Overview¶
As explained in the Introduction chapter, Pyrite64 already provides an engine.
An kind of general gameplay loop and handling of events is done purely by it.
The way custom logic is implemented is by registering scripts in the editor.
Whenever it is necessary, the engine will then call into user provided code.
There are three main types of scripts:
Object Scripts¶
If you haven’t already, please read the Game Scenes docs first.
Object Scripts are attached to an object in a scene.
The main purpose is to implement individual behaviors of “things” in your scene.
Examples can be: the player, enemies, interactable set-pieces, etc.
A script itself is “neutral”, as in it can be used on different objects,
and doesn’t extend any specific class.
Instead, it will receive the attached object and data as arguments when called.
So while written in C++, it is more similar to a C-style functional approach.
Scripts can also define a block of memory with variables to be used.
Those are then instantiated for each object, and can also be pre-set in the editor per object.
At runtime, the script will then be called at various points (e.g. update and draw),
and may receive events (e.g. collision) as well.
Since it is bound to an object, the lifetime of the script is bound to it too.

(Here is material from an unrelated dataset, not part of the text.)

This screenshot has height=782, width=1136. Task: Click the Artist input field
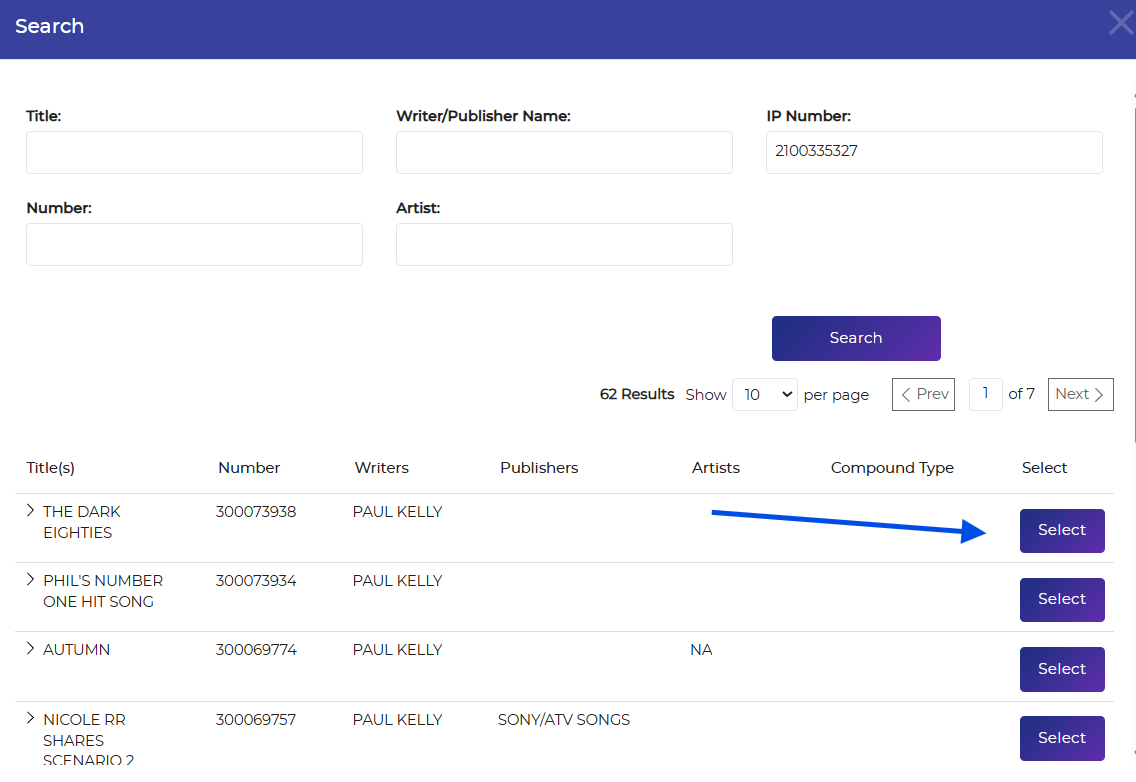point(564,245)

Meaning when the object spawns, so will the script instance,
and when it is destroyed the script instance will be as well.
Global Scripts¶
A Global Script is not bound to any object or scene,
but as the name suggests is global to the game.
Pyrite64 will hook those up automatically if they exist.
The main purpose is to implement systems not easily doable via objects,
for example general UI, or a drop-shadow helper.
They can also be used to set up global memory,
which can for example hold a game-state like the current score or lives.
Since they don’t get destroyed during scene changes, they never lose their data.
To make everything usable, the engine calls into its callbacks at various points.
Including during starting the game, loading a scene, before and after updating, etc.
Node Graph¶
A Node Graph is a way to program simple sequence of events in a visual node-based editor.
This does not allow for general programming, but should be seen as a way to organize events.
A simple example would be a dialog tree:
Open a text box
Wait for response and branch off
Wait 5s
Load a new Scene
Internally it transpiles into C++ during build, so code ends up being native.
Since it uses stack-based co-routines, it can also wait for events without blocking.
Please note that the node-graph is still in early development,
and doesn’t offer many features yet.
Nor can it replace the object or global scripts.